━━ Material provided

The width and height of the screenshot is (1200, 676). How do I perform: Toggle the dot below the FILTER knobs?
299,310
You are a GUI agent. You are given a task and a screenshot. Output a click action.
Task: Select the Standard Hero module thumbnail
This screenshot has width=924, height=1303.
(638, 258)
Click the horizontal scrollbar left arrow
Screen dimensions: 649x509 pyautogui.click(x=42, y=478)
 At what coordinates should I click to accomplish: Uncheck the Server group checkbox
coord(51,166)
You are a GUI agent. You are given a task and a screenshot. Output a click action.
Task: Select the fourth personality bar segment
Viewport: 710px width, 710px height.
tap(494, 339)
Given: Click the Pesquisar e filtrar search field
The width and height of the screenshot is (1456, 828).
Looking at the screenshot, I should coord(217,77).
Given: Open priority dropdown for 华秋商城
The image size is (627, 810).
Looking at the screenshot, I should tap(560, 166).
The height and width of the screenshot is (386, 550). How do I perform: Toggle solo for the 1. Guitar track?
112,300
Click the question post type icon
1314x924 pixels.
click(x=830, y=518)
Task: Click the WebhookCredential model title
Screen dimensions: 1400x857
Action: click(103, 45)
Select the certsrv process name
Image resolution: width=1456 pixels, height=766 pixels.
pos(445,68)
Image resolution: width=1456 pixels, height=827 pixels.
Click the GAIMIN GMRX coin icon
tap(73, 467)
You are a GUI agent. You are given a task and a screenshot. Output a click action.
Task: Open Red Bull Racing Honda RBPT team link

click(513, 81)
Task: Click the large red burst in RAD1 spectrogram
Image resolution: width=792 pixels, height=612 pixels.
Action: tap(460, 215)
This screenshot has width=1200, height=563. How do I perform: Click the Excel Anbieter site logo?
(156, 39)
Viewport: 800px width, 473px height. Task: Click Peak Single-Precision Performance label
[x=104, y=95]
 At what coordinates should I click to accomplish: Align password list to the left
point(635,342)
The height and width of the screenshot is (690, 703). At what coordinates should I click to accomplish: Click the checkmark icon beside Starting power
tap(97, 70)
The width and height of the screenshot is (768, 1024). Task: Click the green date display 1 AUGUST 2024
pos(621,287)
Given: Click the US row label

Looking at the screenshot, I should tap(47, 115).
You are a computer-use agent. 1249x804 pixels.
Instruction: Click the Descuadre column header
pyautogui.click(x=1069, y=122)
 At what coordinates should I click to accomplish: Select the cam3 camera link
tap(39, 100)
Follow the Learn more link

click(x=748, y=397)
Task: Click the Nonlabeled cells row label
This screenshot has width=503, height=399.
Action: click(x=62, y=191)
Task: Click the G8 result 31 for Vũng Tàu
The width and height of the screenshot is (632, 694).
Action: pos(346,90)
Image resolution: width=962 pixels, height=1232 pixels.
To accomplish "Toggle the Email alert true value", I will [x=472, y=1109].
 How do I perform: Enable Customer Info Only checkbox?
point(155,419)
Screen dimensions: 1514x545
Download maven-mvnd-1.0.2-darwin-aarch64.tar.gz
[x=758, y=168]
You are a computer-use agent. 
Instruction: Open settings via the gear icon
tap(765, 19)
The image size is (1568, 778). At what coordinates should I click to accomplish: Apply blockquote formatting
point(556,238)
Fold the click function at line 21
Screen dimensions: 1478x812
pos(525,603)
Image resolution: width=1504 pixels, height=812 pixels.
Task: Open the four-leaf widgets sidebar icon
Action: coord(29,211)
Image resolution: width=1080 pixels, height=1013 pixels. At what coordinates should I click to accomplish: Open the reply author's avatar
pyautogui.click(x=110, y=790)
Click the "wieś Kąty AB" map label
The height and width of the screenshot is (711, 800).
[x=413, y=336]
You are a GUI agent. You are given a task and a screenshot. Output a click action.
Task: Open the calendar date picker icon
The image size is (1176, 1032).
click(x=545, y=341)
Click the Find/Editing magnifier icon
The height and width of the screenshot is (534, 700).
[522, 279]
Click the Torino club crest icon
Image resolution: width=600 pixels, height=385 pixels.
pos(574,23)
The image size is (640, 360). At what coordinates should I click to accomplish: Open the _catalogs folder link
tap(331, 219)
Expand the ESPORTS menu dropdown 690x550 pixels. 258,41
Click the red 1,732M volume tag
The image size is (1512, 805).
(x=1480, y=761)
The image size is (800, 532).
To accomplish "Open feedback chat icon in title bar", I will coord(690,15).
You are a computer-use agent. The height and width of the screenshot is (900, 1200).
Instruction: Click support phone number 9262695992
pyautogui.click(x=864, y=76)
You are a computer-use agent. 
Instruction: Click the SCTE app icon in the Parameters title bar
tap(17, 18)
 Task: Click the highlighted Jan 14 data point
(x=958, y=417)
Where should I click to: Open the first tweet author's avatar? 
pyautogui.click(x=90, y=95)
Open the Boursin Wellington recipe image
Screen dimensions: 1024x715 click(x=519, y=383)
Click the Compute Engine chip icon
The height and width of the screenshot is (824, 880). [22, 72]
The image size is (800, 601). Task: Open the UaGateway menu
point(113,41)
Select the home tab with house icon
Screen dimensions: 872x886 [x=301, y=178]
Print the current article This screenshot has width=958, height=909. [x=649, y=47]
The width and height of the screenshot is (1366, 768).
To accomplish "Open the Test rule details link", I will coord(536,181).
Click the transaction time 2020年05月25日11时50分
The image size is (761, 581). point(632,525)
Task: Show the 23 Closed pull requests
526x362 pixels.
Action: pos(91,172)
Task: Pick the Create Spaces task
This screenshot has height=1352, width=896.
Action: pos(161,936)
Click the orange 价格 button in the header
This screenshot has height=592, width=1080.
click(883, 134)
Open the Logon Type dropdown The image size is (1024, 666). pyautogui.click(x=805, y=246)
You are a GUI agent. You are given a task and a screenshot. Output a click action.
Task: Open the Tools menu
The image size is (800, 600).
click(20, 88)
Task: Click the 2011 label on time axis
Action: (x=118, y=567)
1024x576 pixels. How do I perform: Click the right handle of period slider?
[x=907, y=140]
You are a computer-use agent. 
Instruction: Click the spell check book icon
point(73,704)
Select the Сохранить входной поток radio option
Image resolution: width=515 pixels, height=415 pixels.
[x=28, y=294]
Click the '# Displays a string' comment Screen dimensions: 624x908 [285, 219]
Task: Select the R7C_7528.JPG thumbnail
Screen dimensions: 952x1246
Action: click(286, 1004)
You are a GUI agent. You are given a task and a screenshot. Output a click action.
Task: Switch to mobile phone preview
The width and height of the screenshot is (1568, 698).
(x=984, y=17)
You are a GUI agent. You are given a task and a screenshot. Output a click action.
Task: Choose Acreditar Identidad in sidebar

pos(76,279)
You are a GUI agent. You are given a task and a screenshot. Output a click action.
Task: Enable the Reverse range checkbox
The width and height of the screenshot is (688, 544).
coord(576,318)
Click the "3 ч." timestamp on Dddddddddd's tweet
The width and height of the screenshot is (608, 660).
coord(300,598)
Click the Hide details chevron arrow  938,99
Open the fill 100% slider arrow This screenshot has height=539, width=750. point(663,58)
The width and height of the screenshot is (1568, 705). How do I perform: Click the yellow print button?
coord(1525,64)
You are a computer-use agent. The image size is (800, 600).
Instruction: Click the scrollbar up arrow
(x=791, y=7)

━━━━

§ **Instructions to follow**: In the listing above, transcribe exactly everything from the line containing "The height and width of the screenshot is (690, 703)." down to the line containing "Fold the click function at line 21", including both and nothing more.

§ **Exercise solution**:
The height and width of the screenshot is (690, 703). At what coordinates should I click to accomplish: Click the checkmark icon beside Starting power
tap(97, 70)
The width and height of the screenshot is (768, 1024). Task: Click the green date display 1 AUGUST 2024
pos(621,287)
Given: Click the US row label

Looking at the screenshot, I should tap(47, 115).
You are a computer-use agent. 1249x804 pixels.
Instruction: Click the Descuadre column header
pyautogui.click(x=1069, y=122)
 At what coordinates should I click to accomplish: Select the cam3 camera link
tap(39, 100)
Follow the Learn more link

click(x=748, y=397)
Task: Click the Nonlabeled cells row label
This screenshot has width=503, height=399.
Action: click(x=62, y=191)
Task: Click the G8 result 31 for Vũng Tàu
The width and height of the screenshot is (632, 694).
Action: pos(346,90)
Image resolution: width=962 pixels, height=1232 pixels.
To accomplish "Toggle the Email alert true value", I will [x=472, y=1109].
 How do I perform: Enable Customer Info Only checkbox?
point(155,419)
Screen dimensions: 1514x545
Download maven-mvnd-1.0.2-darwin-aarch64.tar.gz
[x=758, y=168]
You are a computer-use agent. 
Instruction: Open settings via the gear icon
tap(765, 19)
The image size is (1568, 778). At what coordinates should I click to accomplish: Apply blockquote formatting
point(556,238)
Fold the click function at line 21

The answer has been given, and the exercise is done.